*WORK REQUIRED:*
Reproduce the listing in full. Omit the pictures.

── RECORD EXCERPTS

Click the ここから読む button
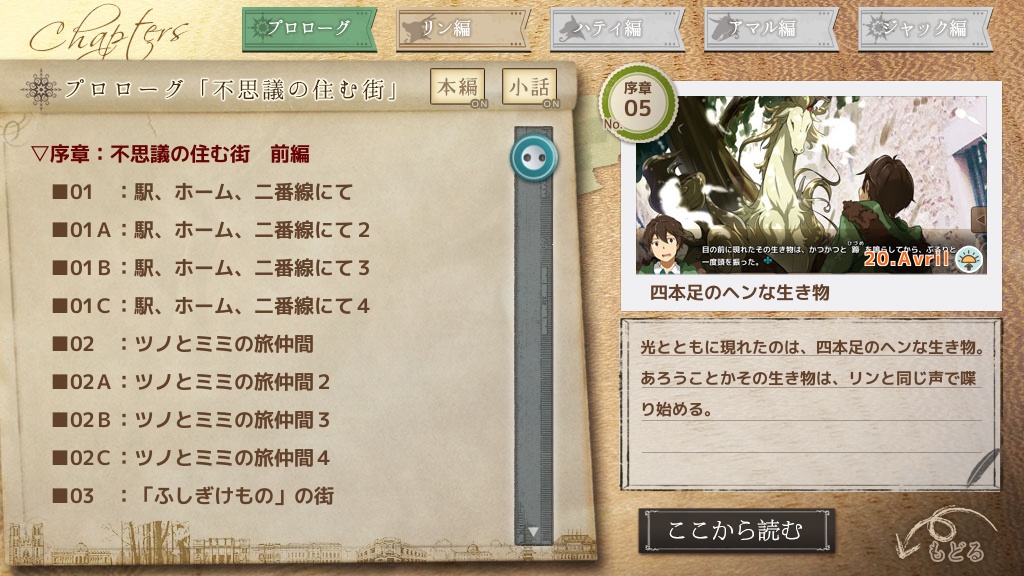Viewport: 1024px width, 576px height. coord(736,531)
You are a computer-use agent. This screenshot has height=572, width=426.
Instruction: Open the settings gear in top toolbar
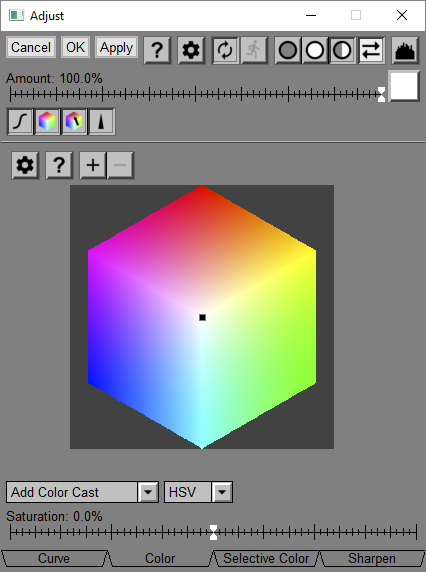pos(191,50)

────

*REPLY TO THE TASK:*
Click the ここから読む button
Viewport: 1024px width, 576px height. coord(736,531)
You are a computer-use agent. This screenshot has height=572, width=426.
Instruction: Open the settings gear in top toolbar
pos(191,50)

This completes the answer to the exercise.